Friday, October 8, 2010
Another exciting week in wiki-world and some concerns about blog-content theft
All you blog folks out there, not that I want to sway you over, but I do. Here's what I love about wikis, especially Wetpaint. (If you're not sure of the difference, as many of my students are not when the semester begins, this awesome video on YouTube called "Wikis in Plain English" is a must see.)I can put all the course documents up just like I could on blackboard. I can put all the assignments up just like you can on blogspot, but they are linear, so it's a great way to organize the actual course. They have stackable headers, so I can embed pages inside other pages inside other pages, which creates a nice neat system of pull down items. But the really cool part is giving them a project and having them create a page that is fully their own, and is editable (which is really important for larger projects). But I have each student assigned a literary term, and their project requires that they write their own definition of the term and find and comment on a variety of both literary and popular examples. And in they end, they are the producers and purveyors of knowledge. And they can always go back and add more. In fact a student from my Summer class was watching a movie apparently and recognized another good example of his term monthes after the thing was graded, and he went back to his page and added another example. That was super cool. And then, because it is a wiki, other students are asked to add or augment the page with additional explanations and examples.
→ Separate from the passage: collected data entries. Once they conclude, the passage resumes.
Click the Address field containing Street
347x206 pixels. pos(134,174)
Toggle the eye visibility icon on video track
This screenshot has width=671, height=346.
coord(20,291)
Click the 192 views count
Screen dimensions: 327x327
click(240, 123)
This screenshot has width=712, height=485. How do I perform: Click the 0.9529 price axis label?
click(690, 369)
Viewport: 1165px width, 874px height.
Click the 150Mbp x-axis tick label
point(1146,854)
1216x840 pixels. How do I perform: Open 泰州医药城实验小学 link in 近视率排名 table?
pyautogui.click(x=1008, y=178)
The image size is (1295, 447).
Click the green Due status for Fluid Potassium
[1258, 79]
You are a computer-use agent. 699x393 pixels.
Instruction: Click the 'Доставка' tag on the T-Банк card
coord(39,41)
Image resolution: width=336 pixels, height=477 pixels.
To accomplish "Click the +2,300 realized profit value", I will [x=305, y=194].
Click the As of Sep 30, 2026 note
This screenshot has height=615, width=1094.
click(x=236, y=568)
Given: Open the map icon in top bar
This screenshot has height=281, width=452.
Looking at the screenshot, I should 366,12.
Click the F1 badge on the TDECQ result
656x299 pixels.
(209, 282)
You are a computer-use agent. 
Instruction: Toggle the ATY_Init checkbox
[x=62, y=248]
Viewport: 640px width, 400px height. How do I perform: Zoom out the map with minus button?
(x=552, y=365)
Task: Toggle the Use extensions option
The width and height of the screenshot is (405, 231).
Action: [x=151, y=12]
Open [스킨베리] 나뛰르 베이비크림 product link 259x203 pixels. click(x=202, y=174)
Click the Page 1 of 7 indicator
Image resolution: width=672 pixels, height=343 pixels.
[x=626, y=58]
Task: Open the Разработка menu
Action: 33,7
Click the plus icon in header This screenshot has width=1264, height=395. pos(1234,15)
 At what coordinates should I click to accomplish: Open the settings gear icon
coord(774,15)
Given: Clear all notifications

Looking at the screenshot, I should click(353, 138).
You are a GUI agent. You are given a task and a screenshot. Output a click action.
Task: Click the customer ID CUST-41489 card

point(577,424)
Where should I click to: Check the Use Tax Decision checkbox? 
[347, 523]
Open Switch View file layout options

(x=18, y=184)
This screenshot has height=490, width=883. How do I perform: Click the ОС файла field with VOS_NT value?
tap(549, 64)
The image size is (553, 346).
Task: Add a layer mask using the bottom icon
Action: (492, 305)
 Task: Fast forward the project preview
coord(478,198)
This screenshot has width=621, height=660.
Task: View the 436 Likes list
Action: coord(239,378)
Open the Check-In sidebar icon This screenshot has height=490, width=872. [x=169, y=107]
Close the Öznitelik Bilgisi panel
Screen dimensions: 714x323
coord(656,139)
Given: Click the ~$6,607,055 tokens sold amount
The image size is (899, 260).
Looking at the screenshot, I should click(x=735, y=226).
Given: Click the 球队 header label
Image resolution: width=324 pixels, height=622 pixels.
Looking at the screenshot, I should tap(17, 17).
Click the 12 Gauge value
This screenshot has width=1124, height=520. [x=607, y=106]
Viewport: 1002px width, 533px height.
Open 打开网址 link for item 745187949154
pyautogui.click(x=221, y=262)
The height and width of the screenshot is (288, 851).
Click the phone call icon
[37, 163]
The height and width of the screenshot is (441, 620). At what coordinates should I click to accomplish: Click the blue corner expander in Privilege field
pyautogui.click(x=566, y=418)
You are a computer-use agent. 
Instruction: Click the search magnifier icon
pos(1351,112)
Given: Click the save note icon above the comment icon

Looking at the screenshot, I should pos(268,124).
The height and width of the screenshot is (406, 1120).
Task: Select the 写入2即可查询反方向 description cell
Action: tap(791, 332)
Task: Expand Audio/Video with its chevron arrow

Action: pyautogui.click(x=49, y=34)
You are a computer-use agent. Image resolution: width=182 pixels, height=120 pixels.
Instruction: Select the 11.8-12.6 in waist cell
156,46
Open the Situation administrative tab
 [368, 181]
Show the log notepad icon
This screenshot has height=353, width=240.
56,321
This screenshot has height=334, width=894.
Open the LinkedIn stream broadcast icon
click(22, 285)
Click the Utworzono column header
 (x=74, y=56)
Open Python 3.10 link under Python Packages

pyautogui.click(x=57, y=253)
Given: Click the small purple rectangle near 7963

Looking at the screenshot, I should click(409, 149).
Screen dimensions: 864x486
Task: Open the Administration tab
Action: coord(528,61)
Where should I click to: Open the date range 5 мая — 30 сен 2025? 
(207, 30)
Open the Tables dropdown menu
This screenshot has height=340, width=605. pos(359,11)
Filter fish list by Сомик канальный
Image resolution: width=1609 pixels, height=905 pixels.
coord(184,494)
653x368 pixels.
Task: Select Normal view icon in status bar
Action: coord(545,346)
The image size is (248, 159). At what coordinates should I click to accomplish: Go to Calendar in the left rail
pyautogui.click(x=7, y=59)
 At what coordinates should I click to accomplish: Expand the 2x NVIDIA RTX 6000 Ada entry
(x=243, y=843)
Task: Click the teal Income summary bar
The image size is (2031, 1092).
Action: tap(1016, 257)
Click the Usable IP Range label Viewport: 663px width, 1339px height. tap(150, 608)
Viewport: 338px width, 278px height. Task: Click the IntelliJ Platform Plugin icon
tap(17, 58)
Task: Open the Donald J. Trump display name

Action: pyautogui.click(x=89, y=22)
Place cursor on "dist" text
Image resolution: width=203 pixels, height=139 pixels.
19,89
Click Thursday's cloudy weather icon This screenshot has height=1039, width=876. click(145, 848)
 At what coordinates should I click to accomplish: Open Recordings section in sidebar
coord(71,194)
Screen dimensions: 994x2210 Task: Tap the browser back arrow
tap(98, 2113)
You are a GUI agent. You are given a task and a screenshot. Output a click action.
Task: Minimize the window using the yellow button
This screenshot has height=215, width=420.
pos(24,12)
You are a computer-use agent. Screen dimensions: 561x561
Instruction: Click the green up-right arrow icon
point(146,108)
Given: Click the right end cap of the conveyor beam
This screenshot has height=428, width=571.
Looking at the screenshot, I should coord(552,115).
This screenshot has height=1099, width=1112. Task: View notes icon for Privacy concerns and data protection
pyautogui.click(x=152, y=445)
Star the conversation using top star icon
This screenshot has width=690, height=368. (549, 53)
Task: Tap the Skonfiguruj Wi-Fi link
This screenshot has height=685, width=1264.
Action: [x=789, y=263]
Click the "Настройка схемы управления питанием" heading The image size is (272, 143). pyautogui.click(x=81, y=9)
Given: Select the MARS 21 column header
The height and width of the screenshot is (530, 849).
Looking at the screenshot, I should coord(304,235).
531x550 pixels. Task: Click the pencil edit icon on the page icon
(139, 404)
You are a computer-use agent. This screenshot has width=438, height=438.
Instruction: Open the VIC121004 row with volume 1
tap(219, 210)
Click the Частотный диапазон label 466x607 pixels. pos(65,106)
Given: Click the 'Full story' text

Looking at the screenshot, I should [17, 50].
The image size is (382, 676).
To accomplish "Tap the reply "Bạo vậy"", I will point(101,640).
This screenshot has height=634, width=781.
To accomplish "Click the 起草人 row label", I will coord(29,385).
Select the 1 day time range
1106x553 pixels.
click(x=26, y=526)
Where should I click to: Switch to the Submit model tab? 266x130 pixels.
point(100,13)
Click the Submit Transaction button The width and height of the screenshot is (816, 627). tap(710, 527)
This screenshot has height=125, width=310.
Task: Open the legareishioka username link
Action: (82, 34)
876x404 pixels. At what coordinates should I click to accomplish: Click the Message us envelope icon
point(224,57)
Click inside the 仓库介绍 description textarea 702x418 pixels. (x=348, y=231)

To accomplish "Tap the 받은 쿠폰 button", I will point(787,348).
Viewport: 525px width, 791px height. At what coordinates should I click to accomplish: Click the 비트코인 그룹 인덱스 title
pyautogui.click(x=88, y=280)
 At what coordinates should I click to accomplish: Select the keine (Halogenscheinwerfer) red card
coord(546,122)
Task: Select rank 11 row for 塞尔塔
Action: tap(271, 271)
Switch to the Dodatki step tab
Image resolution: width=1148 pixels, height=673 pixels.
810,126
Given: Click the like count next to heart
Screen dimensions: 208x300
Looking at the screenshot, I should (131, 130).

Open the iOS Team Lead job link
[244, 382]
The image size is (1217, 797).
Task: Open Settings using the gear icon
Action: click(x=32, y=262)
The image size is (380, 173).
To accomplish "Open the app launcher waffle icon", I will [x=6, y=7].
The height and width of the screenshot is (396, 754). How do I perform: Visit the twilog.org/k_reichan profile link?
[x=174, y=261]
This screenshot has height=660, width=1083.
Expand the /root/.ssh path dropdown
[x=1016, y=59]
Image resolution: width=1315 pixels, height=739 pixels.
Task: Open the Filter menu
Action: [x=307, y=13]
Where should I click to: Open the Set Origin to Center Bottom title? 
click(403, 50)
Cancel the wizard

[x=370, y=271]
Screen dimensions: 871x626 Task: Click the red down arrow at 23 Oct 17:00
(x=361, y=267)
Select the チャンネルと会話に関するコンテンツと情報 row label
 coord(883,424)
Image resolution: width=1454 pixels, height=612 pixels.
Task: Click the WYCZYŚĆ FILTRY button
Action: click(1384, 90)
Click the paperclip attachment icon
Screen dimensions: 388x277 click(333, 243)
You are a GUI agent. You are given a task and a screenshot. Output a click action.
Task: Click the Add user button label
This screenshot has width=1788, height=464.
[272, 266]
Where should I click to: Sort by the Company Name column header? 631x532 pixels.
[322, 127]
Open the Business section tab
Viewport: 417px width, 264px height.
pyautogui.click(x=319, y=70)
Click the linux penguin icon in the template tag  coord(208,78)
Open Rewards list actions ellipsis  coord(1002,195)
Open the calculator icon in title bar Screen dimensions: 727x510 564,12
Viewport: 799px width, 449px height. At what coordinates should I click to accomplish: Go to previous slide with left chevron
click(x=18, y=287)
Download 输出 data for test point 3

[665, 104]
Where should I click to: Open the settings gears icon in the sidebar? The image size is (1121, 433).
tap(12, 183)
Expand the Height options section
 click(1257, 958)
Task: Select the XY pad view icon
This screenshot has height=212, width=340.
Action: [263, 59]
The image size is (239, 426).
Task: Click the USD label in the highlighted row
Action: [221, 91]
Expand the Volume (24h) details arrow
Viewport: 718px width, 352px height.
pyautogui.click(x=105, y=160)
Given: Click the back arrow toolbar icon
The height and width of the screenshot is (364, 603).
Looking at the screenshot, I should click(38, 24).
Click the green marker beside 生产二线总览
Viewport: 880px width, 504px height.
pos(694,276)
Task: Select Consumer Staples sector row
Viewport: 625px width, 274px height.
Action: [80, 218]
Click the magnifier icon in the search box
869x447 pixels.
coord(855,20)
Here are some of the pages students have created in the past (the current class is just getting started, so their work is not quite ready for viewing):
It's always rocky at first, as so many of our students are really virgins when it comes to the world of internet participation--sure they all have email, but how many of them are participate in activities like blogging, or fansites, or wiki-writing?--and there are some compatability issues. Safari is not really compatible with wetpaint, so you have limited functionality, and I have to help walk students through how to download and install Firefox, but, at the end of the day, they have this thing they've created, and it is new, and all their own. And it lives in the great big cyber-world. When the most viginy or the internet virgins sees her page up there, all full of color and pictures and videos and fancy text boxes, there is a pride of ownership and authorship that I just don't see when I have them blog.
Wetpaint also has discussion forum features, so one of the other ways I use it is to help them prethink about the literature (ENG102) we are reading and contribute a 200 word minimum blog just to help me see where our class discussions need to go and to help me know they are prepared to discuss a poem or story, and to help it so that their learning during that discussion is not static. I post a bunch of discussion questions below each text, and they are asked to respond to as many of the questions as they are comfortable with. But one MAJOR problem is the amount of simple copying I'm seeing and the amount of repetition I'm seeing. I can tell that rather than doing any actual thinking about the text, many of them simply read what others have written and spin a version of exactly the same thing but in their own slightly altered words. Or they answer one question and then just rewrite the same sentence over and over and over to fill up the 200 words. True, this is not the majority of the class (though, still, only slightly more than HALF of the class bothers to do this work despite, as I keep reminding them, it being both a full 20% of their grade). But i don't know how to get around the copying and the reluctance to respond to more complex or difficult discussion questions. Can I require that they make some new and interesting contribution to the discussion? In a classroom discussion we have no problem with people making new and different and interesting fresh points, but for some reason the blogging seems to result in so much repetition that it begins to feel like an exercise in futility. And it isn't that they acknowledge eachothers points or observations that much. It seems that each student is writing in a vacuum without reading what others are saying, except for the students that just copy what others are saying. So the Online Discussion Forum is not functioning as a discussion forum at all.
So, the wiki is sticky, but the blog is just blah. Which is as good as any place to end.